Excerpted text —
*****

The Singing Thing: A Case for Congregational Song
John L. Bell
GIA, 2000; 158 pages
I found this an interesting little volume that deals with the general philosophy of congregational singing as a communal activity. Bell discusses the purposes and benefits of communal singing, as well as exploring the reasons that many people refuse to sing.
Bell is a member of the ecumenical Iona Community in Britain, which focuses mainly on social justice. The theology in Bell’s book is an unmitigated disaster, but it’s mercifully relegated to the background. References to Scripture are largely eclipsed by quotes from pop culture, and Bell’s thinking is clearly shaped not by Scripture but by history, anthropology, and modern secular thought.
But despite a general absence of theological grounding, Bell makes a number of trenchant observations about building a culture of singing from a secular perspective (and the common obstacles to such a desired culture). The second half of the book, a largely anecdotal discussion of common objections to singing, was itself worth the purchase. Predictably, Bell fails entirely to deal with any implications of Scripture’s commands regarding singing, or the diagnosis of sin in the heart that manifests itself in fear of man. But it’s also true that the issues Bell raises are worth considering: vocal disenfranchisement, performance culture, poor leadership, and modern acoustics and architecture.

*****

Entries shown —
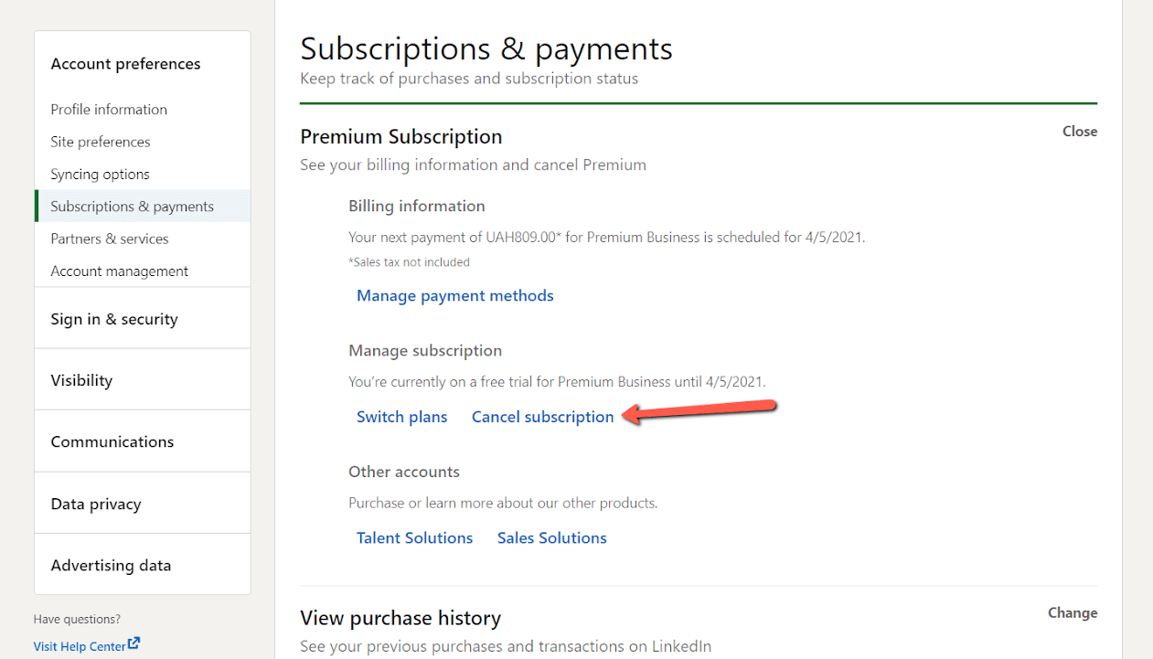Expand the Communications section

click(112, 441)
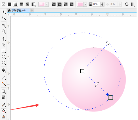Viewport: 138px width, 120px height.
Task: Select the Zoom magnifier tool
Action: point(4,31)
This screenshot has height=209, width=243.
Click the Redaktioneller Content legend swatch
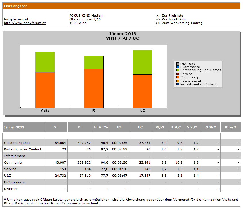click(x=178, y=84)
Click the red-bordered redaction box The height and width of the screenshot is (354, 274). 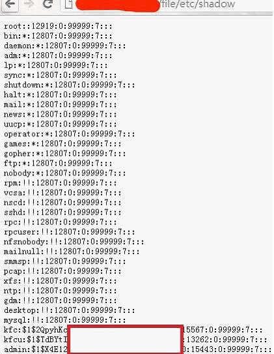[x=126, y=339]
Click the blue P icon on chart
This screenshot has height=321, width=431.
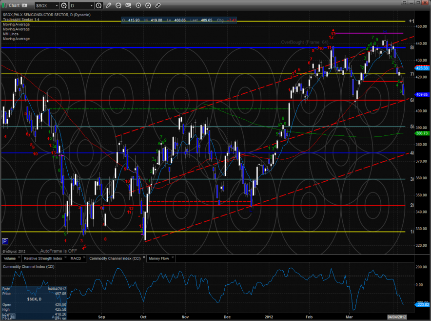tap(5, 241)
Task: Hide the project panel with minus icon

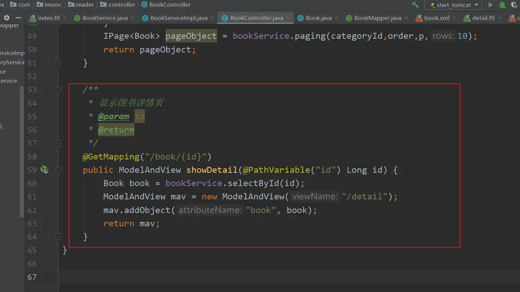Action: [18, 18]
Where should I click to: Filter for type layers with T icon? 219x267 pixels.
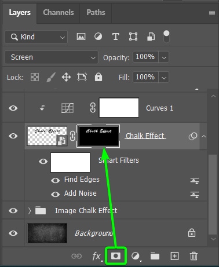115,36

*****

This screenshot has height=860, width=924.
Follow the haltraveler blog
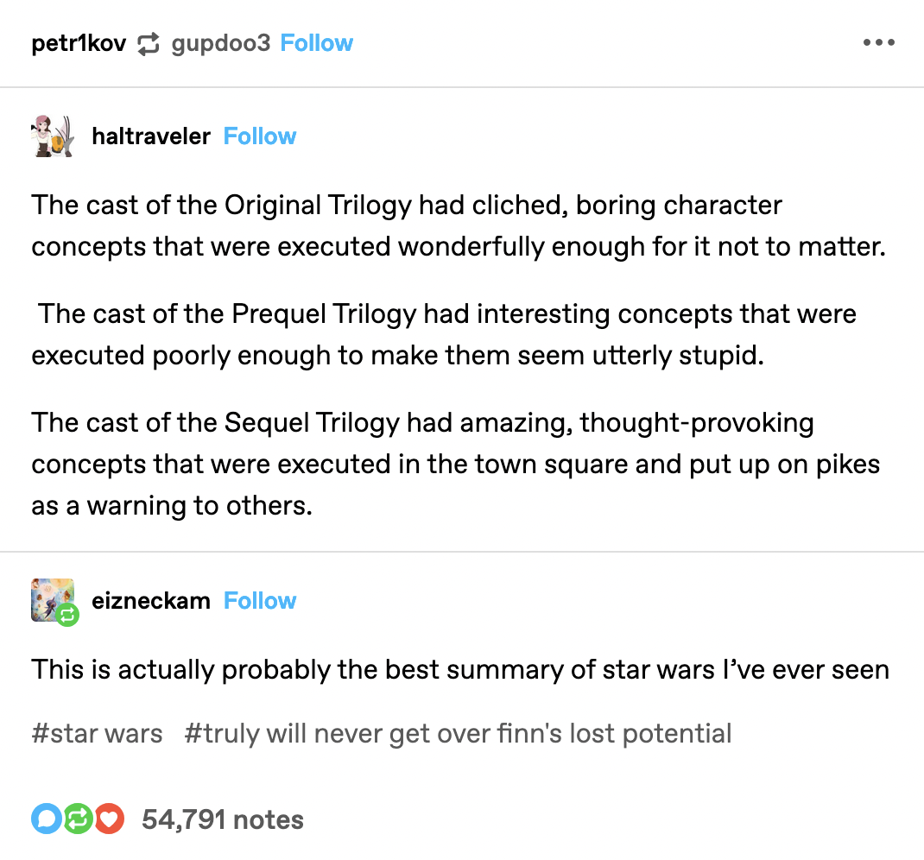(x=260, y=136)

*****

Work required —
Answer these from the book review:
(a) Who published the book, and how many pages does it have?
(b) What community is Bell a member of, and what is its main focus?
(c) Which part of the book does the reviewer say was itself worth the purchase?

Answer section —
(a) GIA published it, and it has 158 pages.
(b) Bell belongs to the ecumenical Iona Community in Britain, which focuses mainly on social justice.
(c) The second half, a largely anecdotal discussion of common objections to singing.